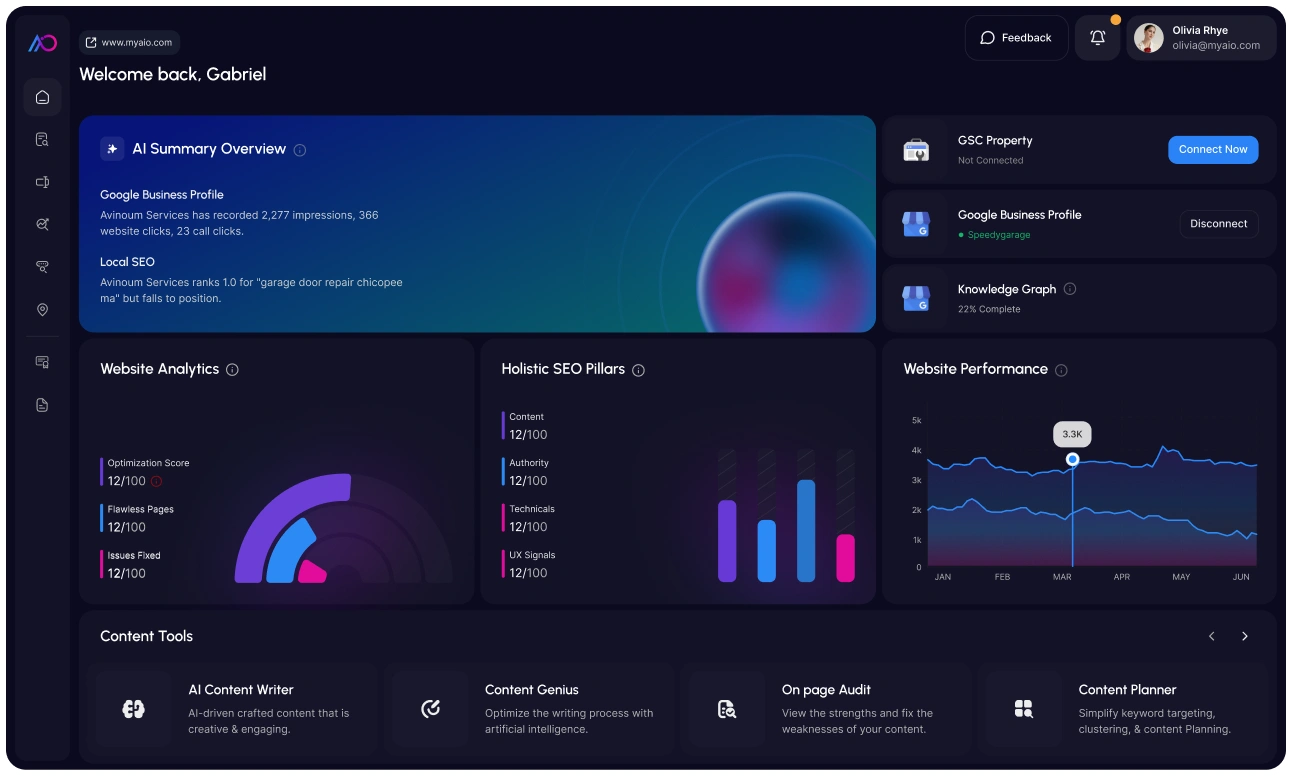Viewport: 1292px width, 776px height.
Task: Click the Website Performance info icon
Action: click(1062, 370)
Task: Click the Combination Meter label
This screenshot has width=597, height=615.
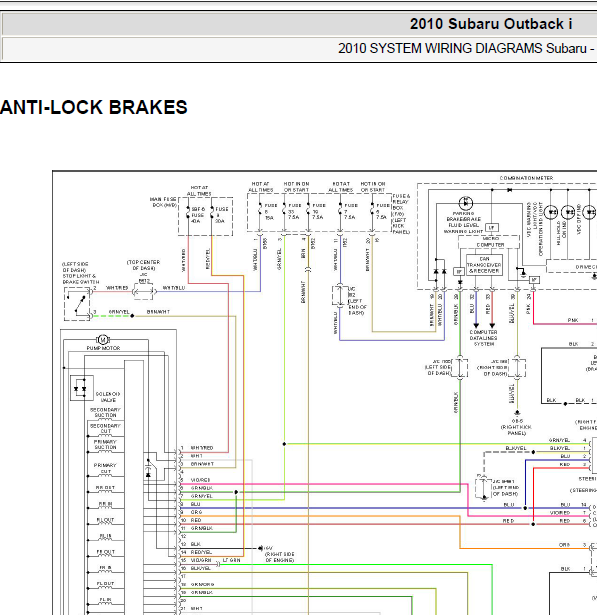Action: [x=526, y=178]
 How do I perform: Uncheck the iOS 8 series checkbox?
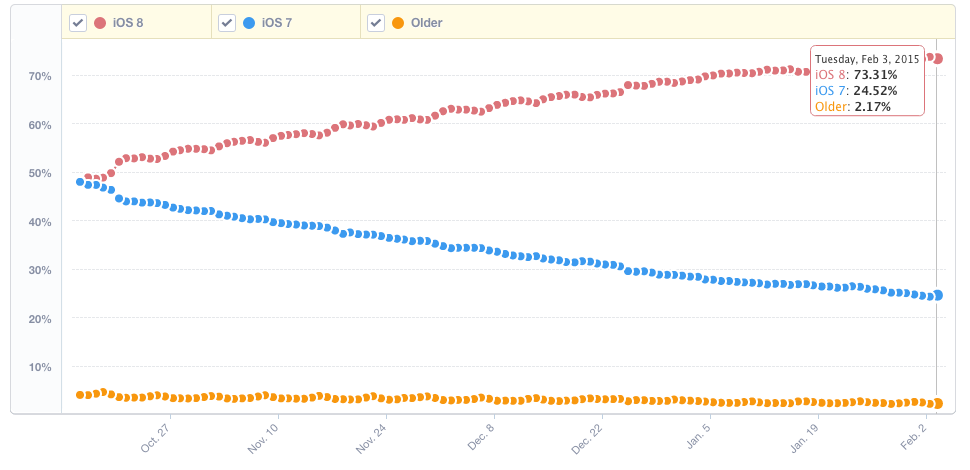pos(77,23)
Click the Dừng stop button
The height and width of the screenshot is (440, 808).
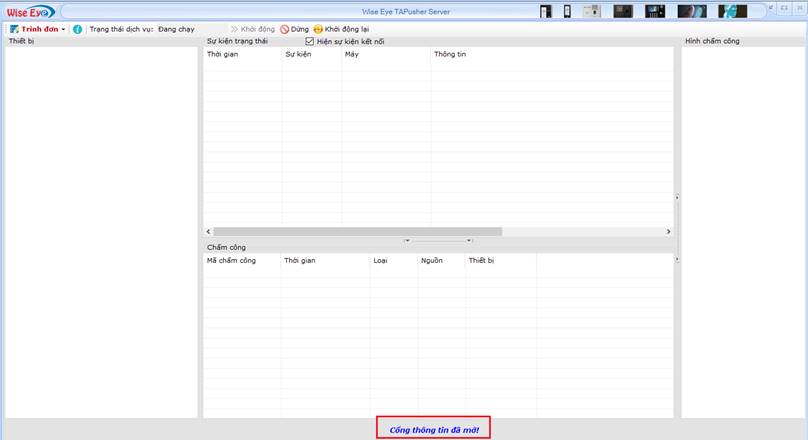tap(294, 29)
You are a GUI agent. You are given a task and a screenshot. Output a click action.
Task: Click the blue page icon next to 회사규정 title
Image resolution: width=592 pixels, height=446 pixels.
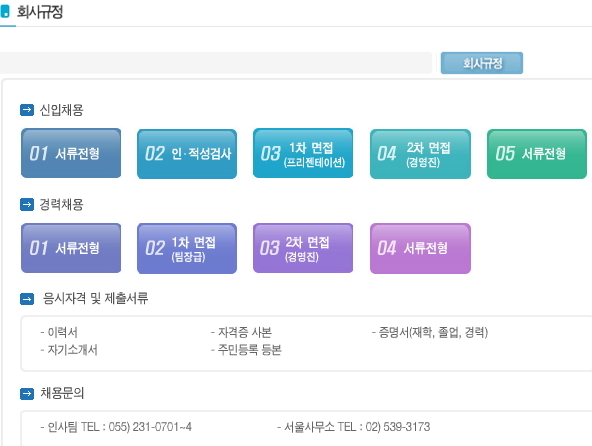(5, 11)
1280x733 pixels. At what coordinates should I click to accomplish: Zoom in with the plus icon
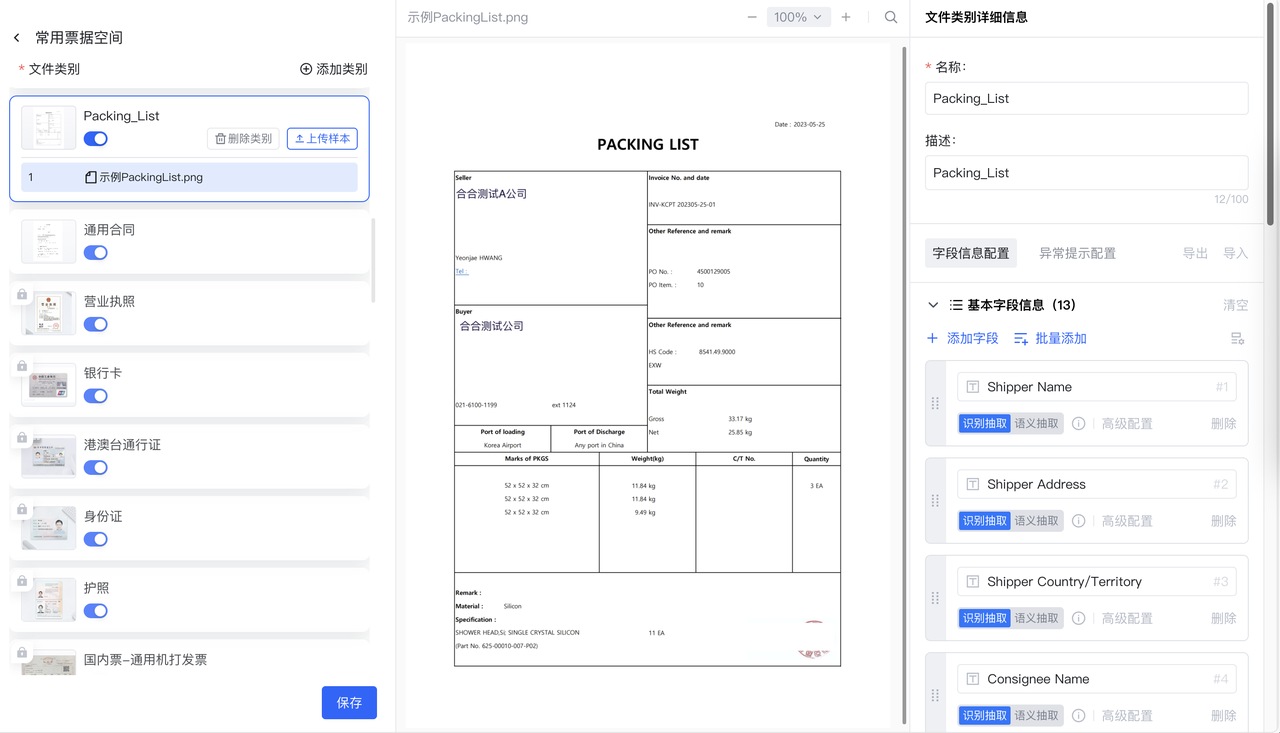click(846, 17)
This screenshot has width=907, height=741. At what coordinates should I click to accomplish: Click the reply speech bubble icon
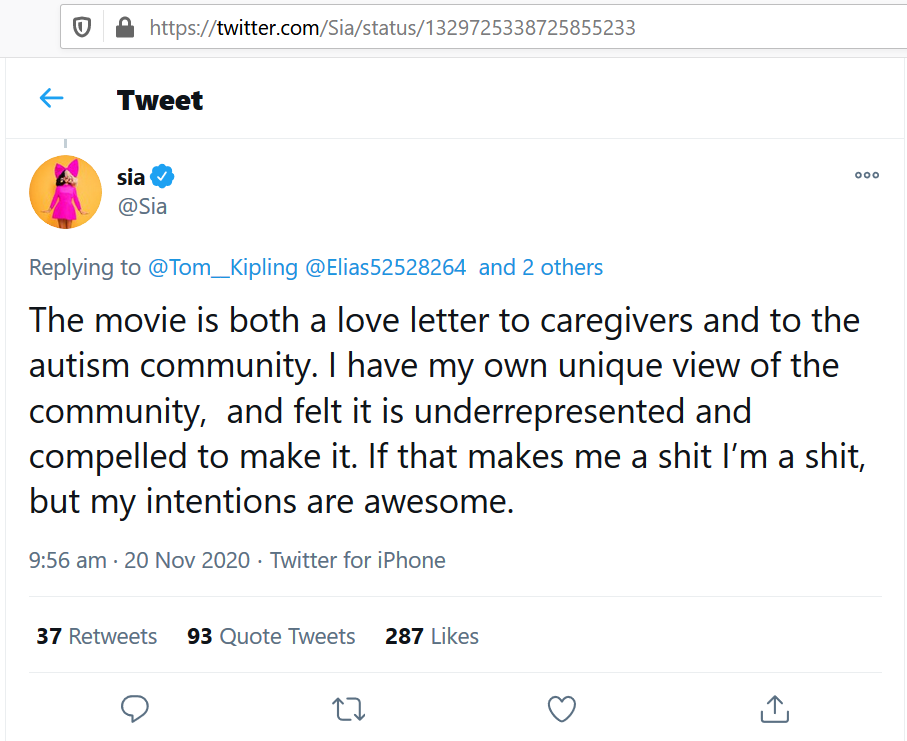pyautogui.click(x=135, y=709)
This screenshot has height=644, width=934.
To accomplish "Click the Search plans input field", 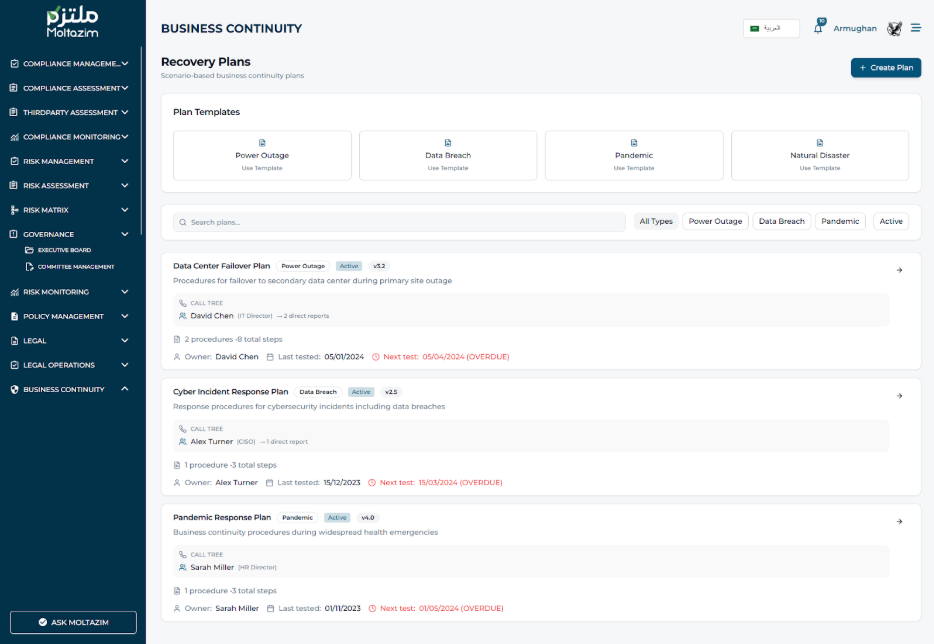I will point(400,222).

■ ■ ■ ■ ■

▸ **YOUR TASK**
Look above for the line with "1280x733 pixels. At" and the line with "This screenshot has height=644, width=934.", then copy exactly the lines from the first through the second, both kept, with no pictures.

▸ **FINISHED EXERCISE**
1280x733 pixels. At what coordinates should I click to accomplish: Zoom in with the plus icon
click(846, 17)
This screenshot has width=907, height=741. At what coordinates should I click to accomplish: Click the reply speech bubble icon
pyautogui.click(x=135, y=709)
This screenshot has height=644, width=934.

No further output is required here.